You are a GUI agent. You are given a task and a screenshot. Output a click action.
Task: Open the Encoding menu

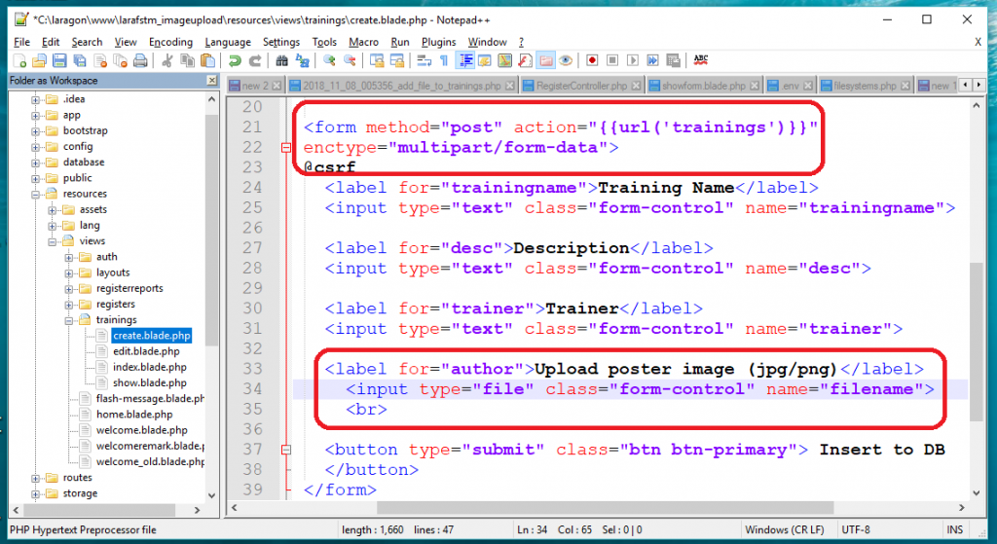click(x=170, y=42)
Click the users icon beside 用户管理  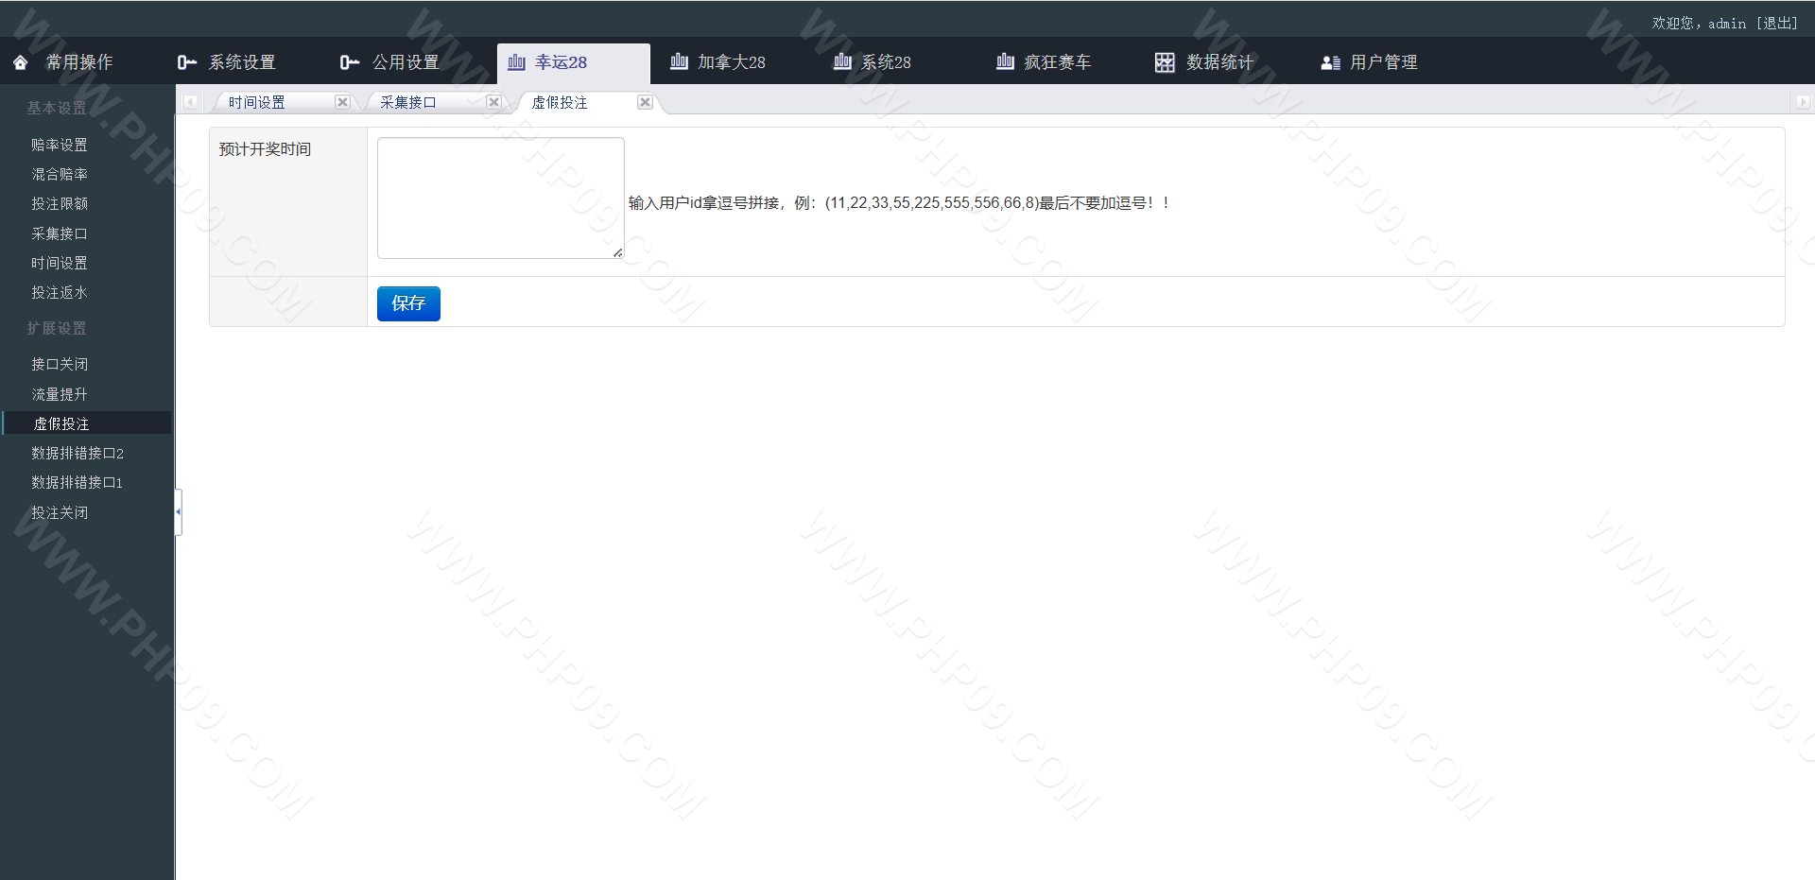click(1330, 62)
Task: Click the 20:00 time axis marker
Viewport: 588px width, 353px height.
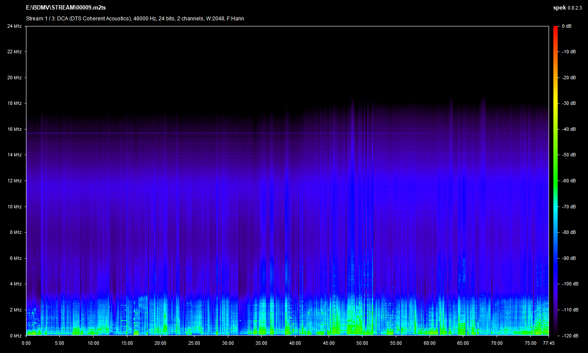Action: click(161, 343)
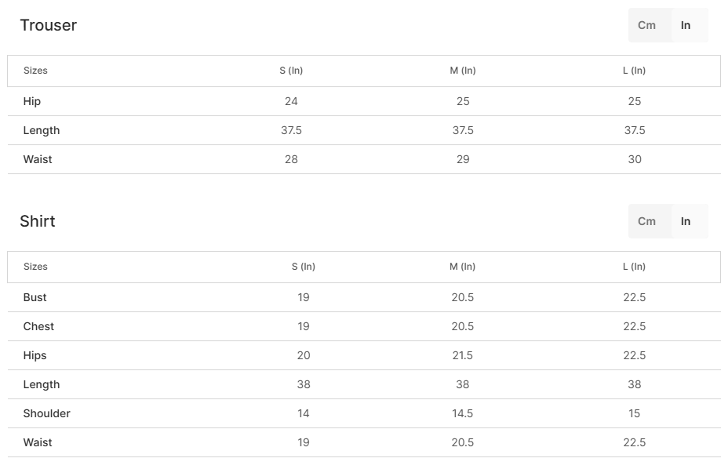Click the Trouser section heading

(49, 25)
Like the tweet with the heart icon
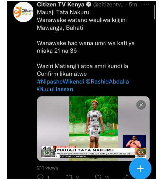163x179 pixels. [98, 177]
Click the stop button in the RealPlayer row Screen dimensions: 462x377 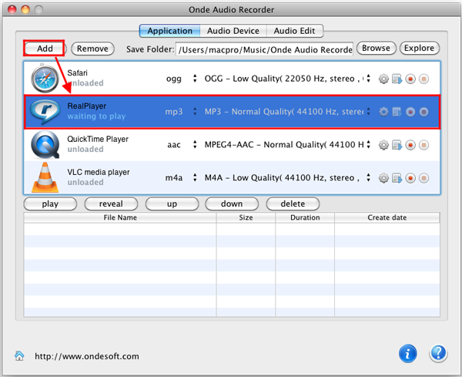click(424, 112)
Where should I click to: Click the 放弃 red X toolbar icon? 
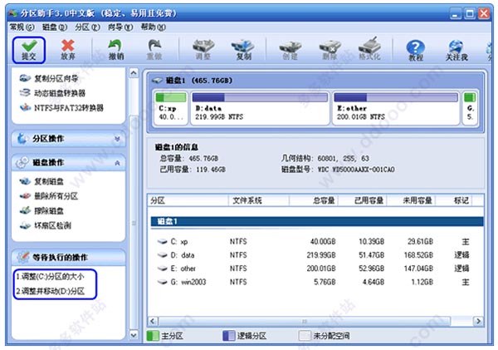pyautogui.click(x=68, y=50)
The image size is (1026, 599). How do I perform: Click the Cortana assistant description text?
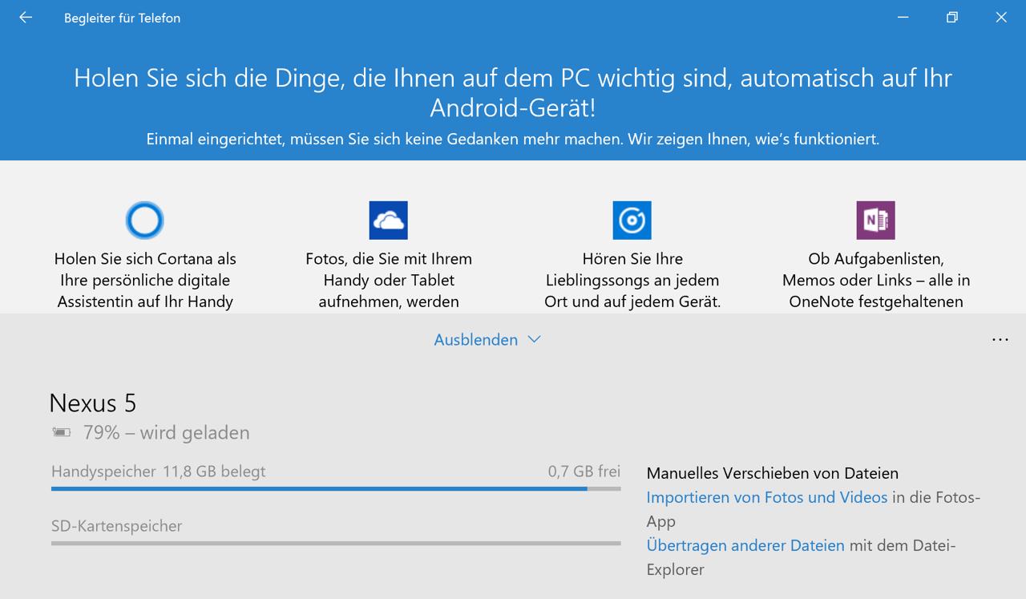point(145,281)
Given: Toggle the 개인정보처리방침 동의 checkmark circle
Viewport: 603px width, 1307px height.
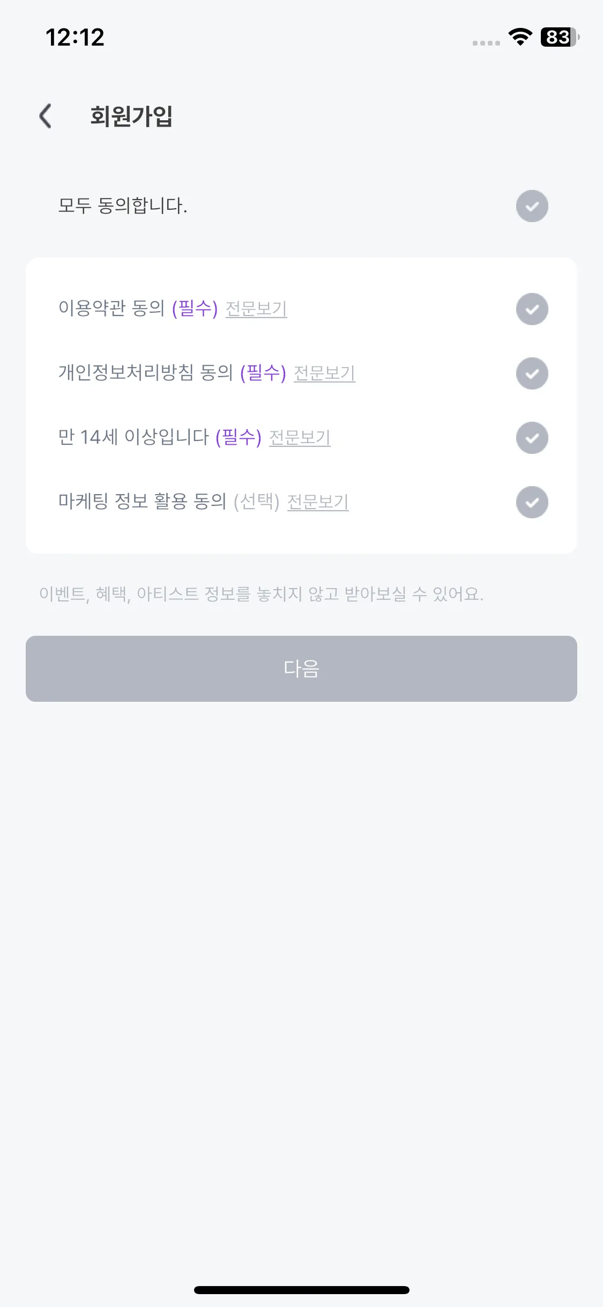Looking at the screenshot, I should 532,373.
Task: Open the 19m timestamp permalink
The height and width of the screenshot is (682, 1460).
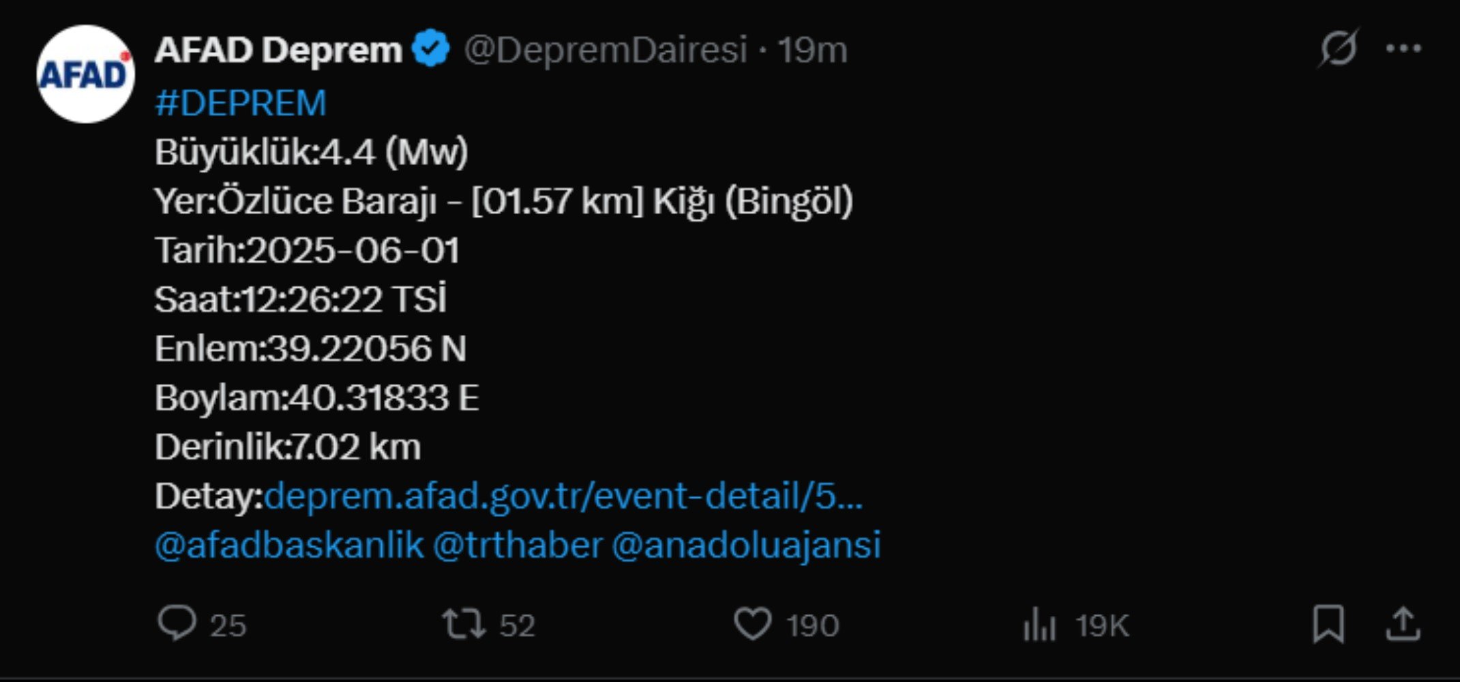Action: (x=812, y=50)
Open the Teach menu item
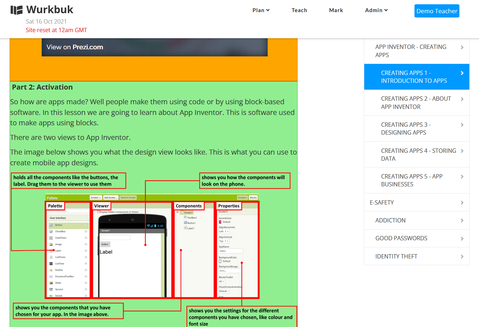Image resolution: width=479 pixels, height=327 pixels. (x=299, y=10)
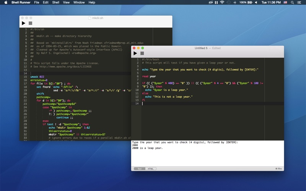306x191 pixels.
Task: Click stop in the mkdir.sh window
Action: pos(30,23)

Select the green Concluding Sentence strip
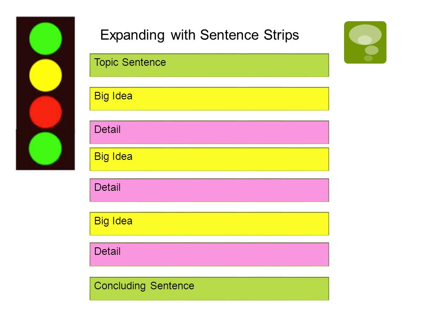[x=209, y=288]
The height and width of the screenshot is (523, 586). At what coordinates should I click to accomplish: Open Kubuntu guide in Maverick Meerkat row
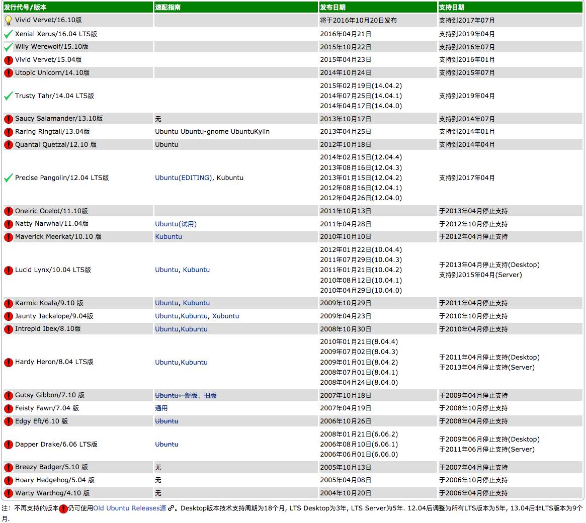tap(169, 237)
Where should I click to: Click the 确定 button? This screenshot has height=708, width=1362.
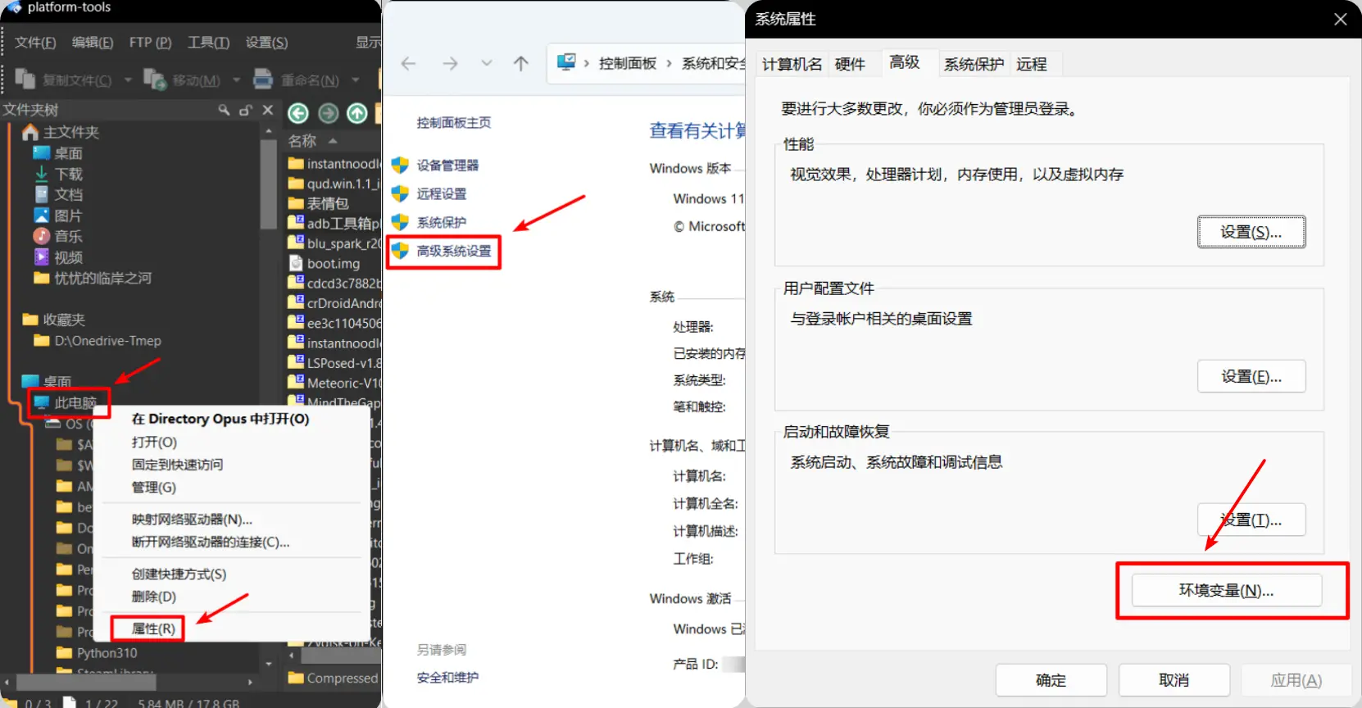coord(1051,680)
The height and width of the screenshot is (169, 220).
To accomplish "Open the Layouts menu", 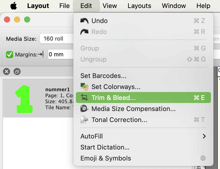I will pyautogui.click(x=139, y=6).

◆ Work instructions
Out of the records above, set down only the lines from the one that contains "The image size" through the one that contains "Task: Open the 19m timestamp permalink", unchanged and without the pictures.

◆ Written answer
The image size is (1026, 599). How do I perform: Click the Cortana assistant description text?
point(145,281)
Given: Toggle the 개인정보처리방침 동의 checkmark circle
Viewport: 603px width, 1307px height.
Looking at the screenshot, I should 532,373.
Task: Open the 19m timestamp permalink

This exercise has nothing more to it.